Alex Murdaugh testified during his double-murder trial, and admitted to lying to investigators.
Alex Murdaugh testified during his double-murder trial, and admitted to lying to investigators.  © IMAGO / USA TODAY Network

28 days into the trial of Murdaugh, a once-prominent lawyer in South Carolina who was accused of murdering his wife Maggie Murdaugh and son Paul Murdaugh in June 2021, the defense and prosecution made their last efforts to swing the jury in their favor.

During the lengthy and often graphic trial that kicked off on January 25, jurors and those who packed the courthouse heard compelling testimony from a wide variety of witnesses such as law enforcement agents, close friends, family members, and even Murdaugh himself.

During closing arguments, which kicked off on Wednesday and concluded on Thursday, defense attorney Jim Griffin argued that South Carolina Law Enforcement Division (SLED) "failed miserably in investigating this case."

The defense further argued that law enforcement's knowledge of Murdaugh's opioid addiction addiction made him "an easy target," even going so far as to say SLED "started fabricating evidence against Alex."

The defense relied heavily on the argument that Murdaugh initially lied to investigators about being at the dog kennels – the scene of the crime – on the night of the murders because he was an addict and "that's what addicts do."

Murdaugh's voice was heard on a Snapchat video at the dog kennels that was recorded on Paul's phone moments before the murders occurred, and numerous close friends of the family testified that they were certain the voice was that of the disgraced attorney.

However, the defense concluded that just because he was a liar didn't mean he murdered his wife and son.

But the prosecution offered up a different version of events and painted quite the picture that surely tugged at many jurors' heartstrings.

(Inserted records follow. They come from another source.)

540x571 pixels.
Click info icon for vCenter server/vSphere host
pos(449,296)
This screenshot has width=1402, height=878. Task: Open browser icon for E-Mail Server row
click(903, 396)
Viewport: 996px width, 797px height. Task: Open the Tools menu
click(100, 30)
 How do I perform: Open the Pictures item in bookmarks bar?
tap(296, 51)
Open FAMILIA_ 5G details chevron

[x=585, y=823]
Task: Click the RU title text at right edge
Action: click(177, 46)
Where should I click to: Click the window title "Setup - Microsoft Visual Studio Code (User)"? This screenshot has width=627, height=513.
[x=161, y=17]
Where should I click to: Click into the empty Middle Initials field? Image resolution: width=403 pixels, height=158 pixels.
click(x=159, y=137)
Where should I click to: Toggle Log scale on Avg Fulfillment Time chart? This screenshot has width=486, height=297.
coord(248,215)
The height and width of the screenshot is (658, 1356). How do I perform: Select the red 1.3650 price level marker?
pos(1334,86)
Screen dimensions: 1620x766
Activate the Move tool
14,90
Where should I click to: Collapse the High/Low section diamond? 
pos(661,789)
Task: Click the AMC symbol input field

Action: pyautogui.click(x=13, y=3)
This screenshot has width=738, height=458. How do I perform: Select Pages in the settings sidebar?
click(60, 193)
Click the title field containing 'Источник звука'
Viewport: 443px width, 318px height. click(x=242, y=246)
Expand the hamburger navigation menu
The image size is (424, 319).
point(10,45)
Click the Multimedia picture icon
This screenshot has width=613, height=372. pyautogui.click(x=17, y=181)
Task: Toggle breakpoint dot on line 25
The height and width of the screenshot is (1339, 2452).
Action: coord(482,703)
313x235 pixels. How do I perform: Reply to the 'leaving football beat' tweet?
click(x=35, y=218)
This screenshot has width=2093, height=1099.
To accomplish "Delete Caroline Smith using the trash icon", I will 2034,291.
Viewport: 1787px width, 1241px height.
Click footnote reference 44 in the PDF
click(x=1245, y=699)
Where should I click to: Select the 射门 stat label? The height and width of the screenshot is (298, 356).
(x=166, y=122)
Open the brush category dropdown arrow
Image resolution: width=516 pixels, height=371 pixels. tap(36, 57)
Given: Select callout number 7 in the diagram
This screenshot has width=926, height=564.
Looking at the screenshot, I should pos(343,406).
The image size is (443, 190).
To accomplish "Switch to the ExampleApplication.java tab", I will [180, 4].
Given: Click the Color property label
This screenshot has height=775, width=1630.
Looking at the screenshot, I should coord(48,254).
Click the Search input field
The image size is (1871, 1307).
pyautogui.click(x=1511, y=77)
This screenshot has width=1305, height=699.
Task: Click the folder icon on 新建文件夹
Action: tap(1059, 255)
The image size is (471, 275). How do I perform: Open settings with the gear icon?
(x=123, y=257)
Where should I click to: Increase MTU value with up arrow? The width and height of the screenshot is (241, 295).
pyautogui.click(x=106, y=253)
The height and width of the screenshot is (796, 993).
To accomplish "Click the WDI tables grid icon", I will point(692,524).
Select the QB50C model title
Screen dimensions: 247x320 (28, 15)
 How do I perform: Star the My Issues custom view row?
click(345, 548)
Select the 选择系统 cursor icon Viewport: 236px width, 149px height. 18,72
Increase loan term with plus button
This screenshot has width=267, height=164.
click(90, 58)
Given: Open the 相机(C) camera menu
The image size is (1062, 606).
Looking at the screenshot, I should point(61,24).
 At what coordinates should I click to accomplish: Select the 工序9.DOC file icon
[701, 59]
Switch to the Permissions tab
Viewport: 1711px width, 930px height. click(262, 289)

Prosecution offers eye-opening closing arguments in Alex Murdaugh's murder trial

Prosecutor Creighton Waters painted a heart-wrenching picture for the jury during closing arguments.
Prosecutor Creighton Waters painted a heart-wrenching picture for the jury during closing arguments.  © IMAGO / ZUMA Wire

During the prosecution's closing arguments on Wednesday that followed the jury's trip to the Moselle property where the murders occurred, prosecutor Creighton Waters said, "This defendant has fooled everyone," including Maggie and Paul, "and they paid for it with their lives. Don't let him fool you, too."

Though some of the evidence throughout the trial seemed tedious and hard to follow, the state did their best to bring all the elements together to paint a harrowing picture.

Waters reiterated that neither Maggie nor Paul had defensive wounds, and suggested that Paul didn't see the person who shot him as threat before pointing towards Murdaugh and saying, "because it was him. Same with Maggie, because Maggie sees what happens when she comes running over there, running to her baby."

"There is only one person who had the motive, had the means, who had the opportunity to commit these crimes, and also whose guilty conduct after these crimes betrays him," Waters said. "The defendant is the one person who was living a lie. The defendant is the person on which a storm was descending."

The pressures he referred to included Murdaugh's numerous financial and legal woes, like being questioned about stolen money from his grandfather's law firm and trying to hide money prior to a hearing about a boating accident his son Paul was involved in.

"Those pressures mount," Waters stated, "and [then] someone becomes a family annihilator."

The jury was sent to deliberate on Thursday afternoon after receiving instructions from Judge Clifton Newman.

If convicted, Murdaugh faces life in prison.